Maybe it’s OK to stand up at the front of this congregation and sing a song,
and accept compliments afterward with neither denial nor shame…
or to stand up in Joys and Concerns and share a joy
that might sound like I’m bragging.
Maybe it’s OK smile at myself in the mirror and say,
“Hey, doll, lookin’ pretty good today.”
And it’s more than OK that I went to college
and later I went to college again,
and I married a farmer’s son, but I never went back to live on the farm.
Maybe…maybe I’m OK…
or even worth my own love.

As I wrestled with the topic of this poem
I looked in the mirror and said to my reflection,
“I’m supposed to write a poem about loving you
and I don’t know what to say…”
And as I looked into the blue eyes of someone I’ve known all my life,
“I’m not the one who said those things to you,
so why do you keep repeating them?
I wasn’t worried about being seen or heard.
I was a little girl and I just wanted to have fun—
to sing loudly and dance and spin in circles until I was dizzy.
They lied about Santa and the tooth fairy and the Easter Bunny;
they lied about God;
they probably lied about you too.
You would have loved me when I was a little red-haired girl.
Why can’t you love me now?”
I looked back at my reflection, and I saw the
blue-eyed toddler who loved to sit on her grandma’s lap and rock,
the shy ten-year-old who hated being teased about her red hair and freckles,
the anorexic teen smoking a Virginia Slims,
and the too-young Air Force officer’s wife, struggling to fit in.

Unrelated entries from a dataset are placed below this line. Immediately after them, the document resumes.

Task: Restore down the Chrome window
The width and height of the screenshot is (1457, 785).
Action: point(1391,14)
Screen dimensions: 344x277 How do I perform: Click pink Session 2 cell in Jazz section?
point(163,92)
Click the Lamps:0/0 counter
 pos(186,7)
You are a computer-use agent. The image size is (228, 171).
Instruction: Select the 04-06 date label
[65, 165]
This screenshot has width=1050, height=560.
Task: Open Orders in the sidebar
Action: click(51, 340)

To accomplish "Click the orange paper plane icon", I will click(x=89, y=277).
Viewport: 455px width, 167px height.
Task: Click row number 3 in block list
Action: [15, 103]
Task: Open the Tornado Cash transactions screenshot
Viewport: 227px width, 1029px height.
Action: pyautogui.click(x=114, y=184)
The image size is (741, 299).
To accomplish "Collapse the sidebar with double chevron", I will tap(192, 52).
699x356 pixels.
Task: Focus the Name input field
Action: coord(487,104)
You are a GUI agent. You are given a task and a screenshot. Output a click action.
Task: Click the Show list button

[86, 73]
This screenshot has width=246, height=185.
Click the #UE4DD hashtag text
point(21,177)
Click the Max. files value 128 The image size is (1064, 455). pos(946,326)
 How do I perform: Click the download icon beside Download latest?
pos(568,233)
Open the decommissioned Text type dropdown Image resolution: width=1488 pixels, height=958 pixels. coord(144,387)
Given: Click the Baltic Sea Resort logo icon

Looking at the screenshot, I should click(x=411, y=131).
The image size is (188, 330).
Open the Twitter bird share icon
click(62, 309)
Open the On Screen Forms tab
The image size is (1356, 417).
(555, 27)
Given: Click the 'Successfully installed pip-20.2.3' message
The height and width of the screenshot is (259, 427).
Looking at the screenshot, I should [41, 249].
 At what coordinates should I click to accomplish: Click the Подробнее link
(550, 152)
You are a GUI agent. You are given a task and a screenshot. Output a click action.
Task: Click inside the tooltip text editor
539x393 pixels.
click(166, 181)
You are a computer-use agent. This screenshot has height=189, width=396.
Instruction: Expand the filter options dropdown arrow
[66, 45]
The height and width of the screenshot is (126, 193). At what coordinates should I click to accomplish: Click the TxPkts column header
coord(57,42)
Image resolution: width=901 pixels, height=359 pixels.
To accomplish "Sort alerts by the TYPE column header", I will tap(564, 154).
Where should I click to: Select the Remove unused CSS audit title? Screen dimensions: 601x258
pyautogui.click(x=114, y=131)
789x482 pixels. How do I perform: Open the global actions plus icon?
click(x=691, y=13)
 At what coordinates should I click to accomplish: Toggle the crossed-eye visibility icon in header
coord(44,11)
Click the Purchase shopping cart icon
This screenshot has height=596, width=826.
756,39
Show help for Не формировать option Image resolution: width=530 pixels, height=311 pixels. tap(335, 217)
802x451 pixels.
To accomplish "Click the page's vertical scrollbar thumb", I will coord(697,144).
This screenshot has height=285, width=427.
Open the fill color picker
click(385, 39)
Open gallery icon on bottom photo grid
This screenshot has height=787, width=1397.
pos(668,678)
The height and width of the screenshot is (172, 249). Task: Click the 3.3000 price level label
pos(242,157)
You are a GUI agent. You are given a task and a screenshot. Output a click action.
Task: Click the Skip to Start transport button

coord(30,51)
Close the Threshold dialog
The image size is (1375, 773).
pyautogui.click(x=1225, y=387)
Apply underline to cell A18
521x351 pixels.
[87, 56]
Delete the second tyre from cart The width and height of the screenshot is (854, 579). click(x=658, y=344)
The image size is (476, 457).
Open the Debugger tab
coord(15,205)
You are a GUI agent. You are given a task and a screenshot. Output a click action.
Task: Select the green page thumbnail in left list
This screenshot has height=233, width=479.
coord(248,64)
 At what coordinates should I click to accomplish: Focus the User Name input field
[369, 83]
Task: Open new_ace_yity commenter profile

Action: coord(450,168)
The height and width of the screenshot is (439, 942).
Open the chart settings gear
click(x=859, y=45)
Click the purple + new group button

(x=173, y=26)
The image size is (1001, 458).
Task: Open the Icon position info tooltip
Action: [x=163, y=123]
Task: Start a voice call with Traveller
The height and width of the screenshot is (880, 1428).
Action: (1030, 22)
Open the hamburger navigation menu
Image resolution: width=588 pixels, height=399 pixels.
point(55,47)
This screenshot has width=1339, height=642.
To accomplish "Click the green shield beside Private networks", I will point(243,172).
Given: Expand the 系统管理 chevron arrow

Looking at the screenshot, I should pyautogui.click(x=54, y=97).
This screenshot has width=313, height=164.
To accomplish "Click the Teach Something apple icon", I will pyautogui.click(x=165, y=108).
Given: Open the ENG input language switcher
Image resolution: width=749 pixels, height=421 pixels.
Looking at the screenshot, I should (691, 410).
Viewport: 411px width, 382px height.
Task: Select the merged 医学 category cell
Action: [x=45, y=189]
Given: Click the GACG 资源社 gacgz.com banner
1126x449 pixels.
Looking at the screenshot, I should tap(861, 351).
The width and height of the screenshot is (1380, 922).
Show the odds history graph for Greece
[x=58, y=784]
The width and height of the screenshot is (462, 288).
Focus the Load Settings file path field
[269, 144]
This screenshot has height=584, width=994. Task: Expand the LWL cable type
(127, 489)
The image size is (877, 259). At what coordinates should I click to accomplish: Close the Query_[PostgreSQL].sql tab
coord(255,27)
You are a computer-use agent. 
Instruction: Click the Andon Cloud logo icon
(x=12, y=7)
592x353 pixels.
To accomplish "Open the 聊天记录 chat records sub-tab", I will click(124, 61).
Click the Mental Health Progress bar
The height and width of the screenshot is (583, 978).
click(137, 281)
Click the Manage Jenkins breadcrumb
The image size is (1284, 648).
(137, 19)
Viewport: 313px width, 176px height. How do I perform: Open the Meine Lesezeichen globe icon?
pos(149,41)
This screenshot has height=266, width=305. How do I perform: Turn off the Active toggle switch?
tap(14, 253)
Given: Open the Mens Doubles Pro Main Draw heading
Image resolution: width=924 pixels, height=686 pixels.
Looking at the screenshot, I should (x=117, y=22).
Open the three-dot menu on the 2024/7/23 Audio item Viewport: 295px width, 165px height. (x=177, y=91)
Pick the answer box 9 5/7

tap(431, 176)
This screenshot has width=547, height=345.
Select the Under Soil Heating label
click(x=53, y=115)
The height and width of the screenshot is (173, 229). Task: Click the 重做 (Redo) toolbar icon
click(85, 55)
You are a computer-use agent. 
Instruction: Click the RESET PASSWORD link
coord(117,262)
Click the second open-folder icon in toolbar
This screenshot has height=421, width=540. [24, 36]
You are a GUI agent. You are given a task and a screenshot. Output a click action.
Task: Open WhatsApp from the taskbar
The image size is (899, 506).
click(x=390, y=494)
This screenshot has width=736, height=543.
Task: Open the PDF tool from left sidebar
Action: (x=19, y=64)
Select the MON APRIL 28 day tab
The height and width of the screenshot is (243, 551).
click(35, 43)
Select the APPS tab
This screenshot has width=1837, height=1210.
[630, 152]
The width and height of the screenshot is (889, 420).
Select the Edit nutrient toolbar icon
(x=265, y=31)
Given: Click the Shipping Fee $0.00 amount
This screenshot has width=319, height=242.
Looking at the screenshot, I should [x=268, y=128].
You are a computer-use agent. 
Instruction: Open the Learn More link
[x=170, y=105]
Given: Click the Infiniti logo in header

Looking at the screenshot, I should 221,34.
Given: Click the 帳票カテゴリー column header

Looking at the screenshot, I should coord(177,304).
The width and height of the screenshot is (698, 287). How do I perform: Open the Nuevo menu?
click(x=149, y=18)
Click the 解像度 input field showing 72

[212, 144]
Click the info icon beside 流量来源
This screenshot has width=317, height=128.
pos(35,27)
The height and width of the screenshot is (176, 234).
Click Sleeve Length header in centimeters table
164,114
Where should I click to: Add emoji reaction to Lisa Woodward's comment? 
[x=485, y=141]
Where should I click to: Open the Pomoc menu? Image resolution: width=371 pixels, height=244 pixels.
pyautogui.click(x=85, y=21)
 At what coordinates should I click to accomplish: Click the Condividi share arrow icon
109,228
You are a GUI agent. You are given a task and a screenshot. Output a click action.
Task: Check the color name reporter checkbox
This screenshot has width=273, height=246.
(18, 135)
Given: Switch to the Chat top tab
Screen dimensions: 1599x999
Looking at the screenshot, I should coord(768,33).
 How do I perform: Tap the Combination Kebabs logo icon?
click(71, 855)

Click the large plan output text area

I saw the new mom who swore those words would never come out of her mouth
and they didn’t.
And I saw the older mom who cringed with pride when her daughter,
after a break-up with her boyfriend said,
“I’m hot. I’m gorgeous. Who wouldn’t want me? His loss.”
I wondered if I could go back and tell those other me’s how hard it is
to write a simple poem about loving myself,
or if I could explain to my 90-year-old self how hard it has been to write a poem about loving myself….
And I knew it was time to stop writing this poem,
and move on to the “I’m superfantastic” poem.
See, it’s not easy to deconstruct a child who learned that loving herself was wrong.
It took writing this poem to finally realize,
there was never a reason not to love her in the first place.

*Our Whole Lives, the UU church porn lifespan sexuality curriculum.